The second law of thermodynamics states that the amount of entropy in the universe tends to increase. In addition, it states that there is not any 100% efficiency thermodynamic process and that some processes are irreversible.
The third law of thermodynamics states that it is impossible to reach a temperature equal to absolute zero (0 kelvin).
Zeroth Law of Thermodynamics
This principle is called the thermodynamic equilibrium. If two systems A and B are in thermodynamic equilibrium, and B is in thermodynamic equilibrium with a third system C, then A and C are in turn in thermodynamic equilibrium.
What Does It Mean That a Process Is in Thermodynamic Equilibrium?
The thermodynamic equilibrium of a thermodynamic system is defined as the condition of the system in which the empirical variables used to define a state of the system have reached an equilibrium point.
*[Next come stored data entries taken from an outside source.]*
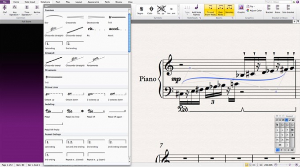Toggle the Stemlets beam option

coord(229,10)
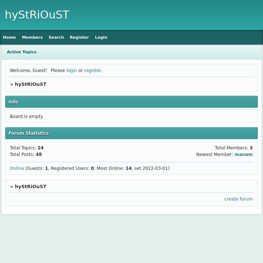Screen dimensions: 263x263
Task: Go to the Home page
Action: tap(9, 37)
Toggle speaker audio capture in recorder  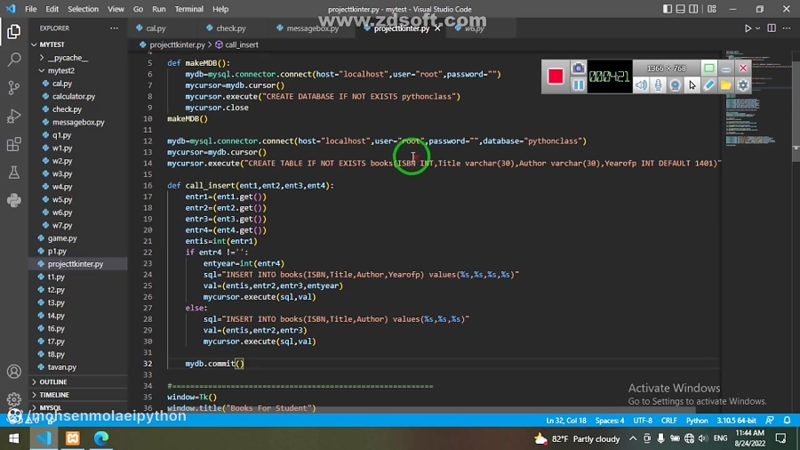641,85
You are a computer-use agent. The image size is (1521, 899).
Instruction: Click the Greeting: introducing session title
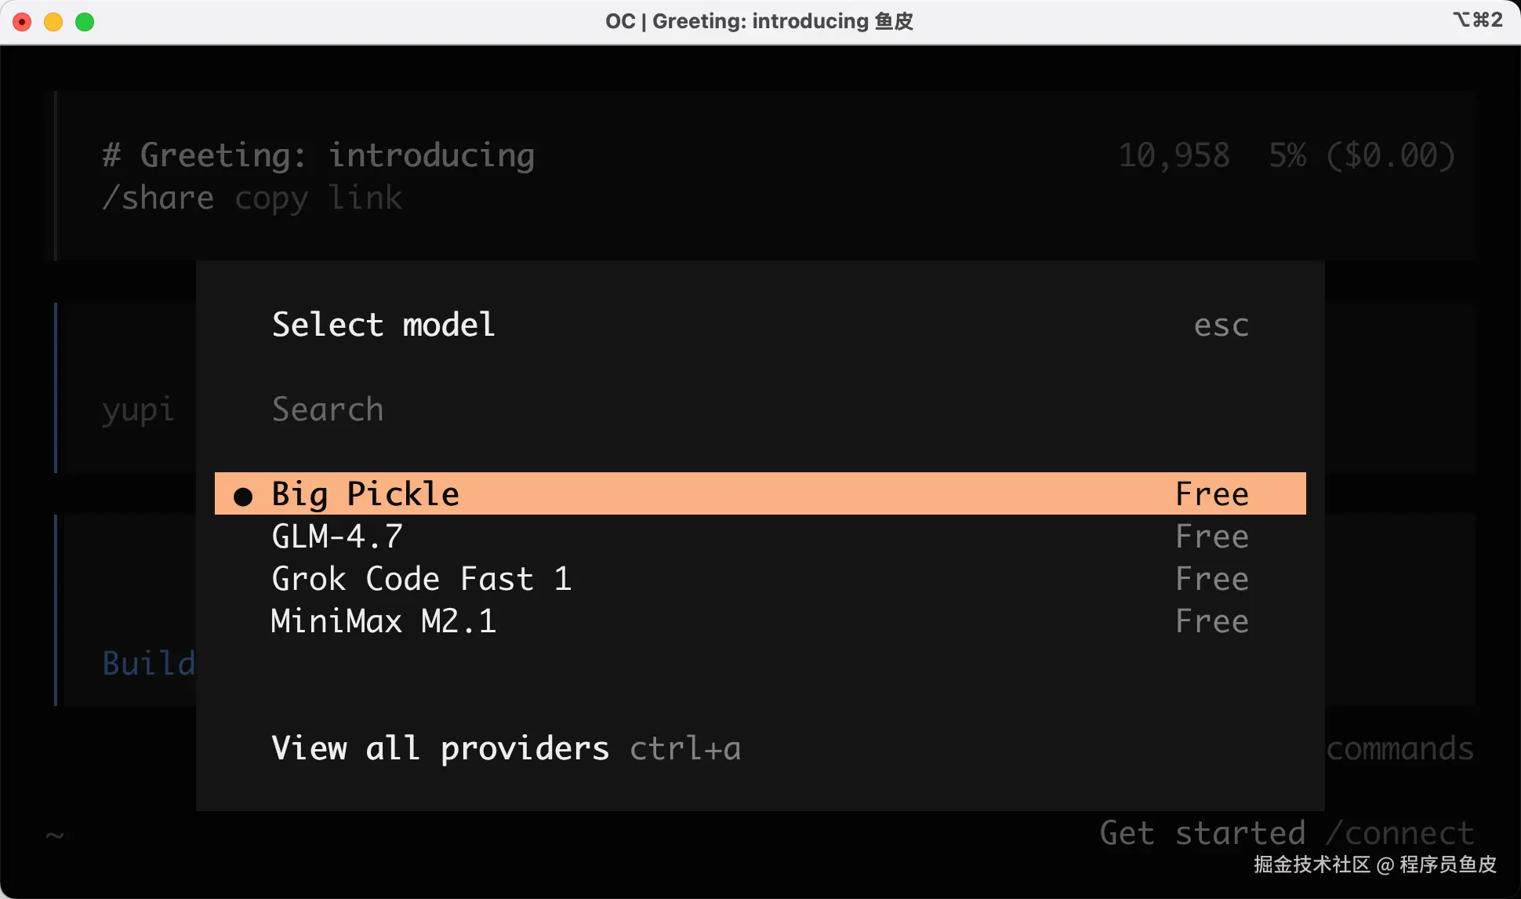coord(337,155)
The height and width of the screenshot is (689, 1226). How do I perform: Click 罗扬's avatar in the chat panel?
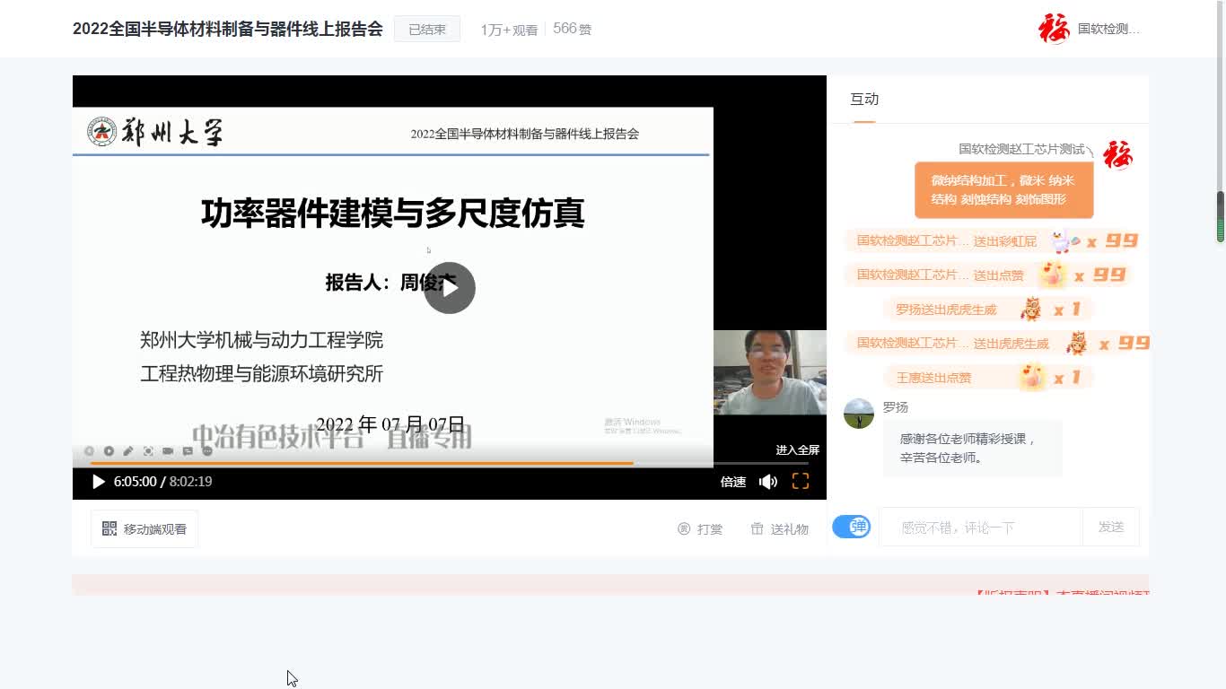click(858, 414)
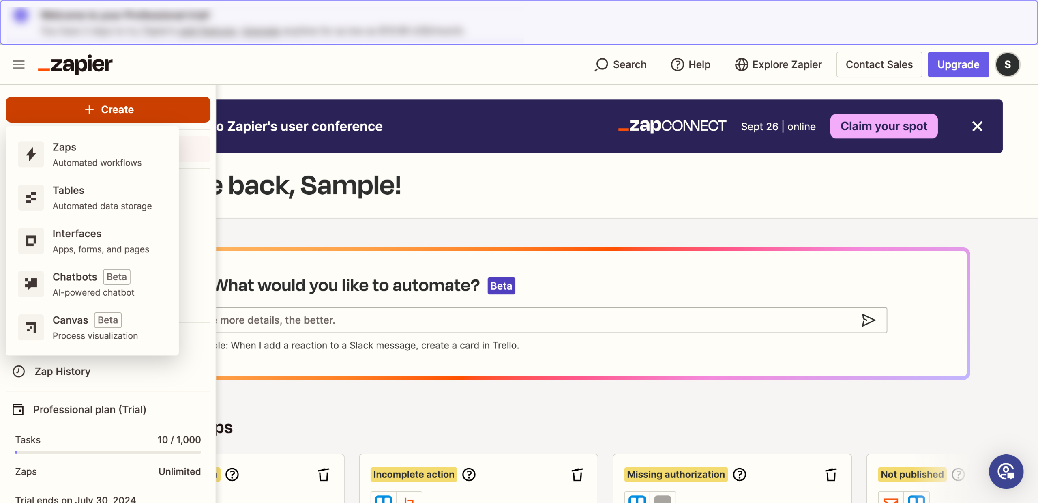This screenshot has height=503, width=1038.
Task: Open Zap History in the sidebar
Action: tap(62, 372)
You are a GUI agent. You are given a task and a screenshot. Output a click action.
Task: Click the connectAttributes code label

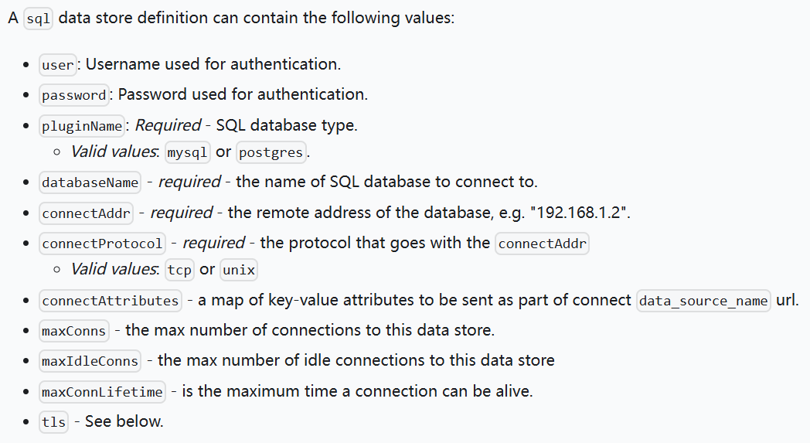(x=111, y=301)
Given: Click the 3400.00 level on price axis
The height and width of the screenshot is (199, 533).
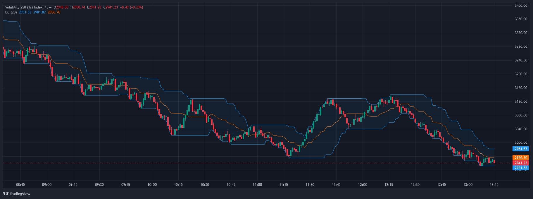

Being in balance, they do not vary over time.
There is no transfer of energy.
The First Law of Thermodynamics
The first low states that "energy of an isolated system is neither created nor destroyed, it remains constant". Energy can be converted from one form to another but not created nor destroyed.
You can pass from one form of energy to another, but energy is neither created nor disappears. For example, in a heat engine, the thermal energy of combustion energy can be converted into kinetic energy or into electrical energy.
This law allows defining heat as the amount of necessary energy that the system must exchange to compensate for the differences between work done by the system and internal energy.
The Second Law of Thermodynamics
The second law of thermodynamics regulates the direction in which thermodynamic processes have to be carried out. In some cases, it is not possible to carry them out in the opposite direction.
This law allows us to define entropy. The variation in the amount of entropy of an isolated thermodynamic system must always be greater than or equal to zero. It is only when it is equal to zero that the process is reversible.
The Third Law of Thermodynamics
The third of the laws of thermodynamics states that it is impossible to reach a temperature equal to absolute zero through a finite number of physical processes.
When the temperature approaches absolute zero, the entropy of any system approaches zero.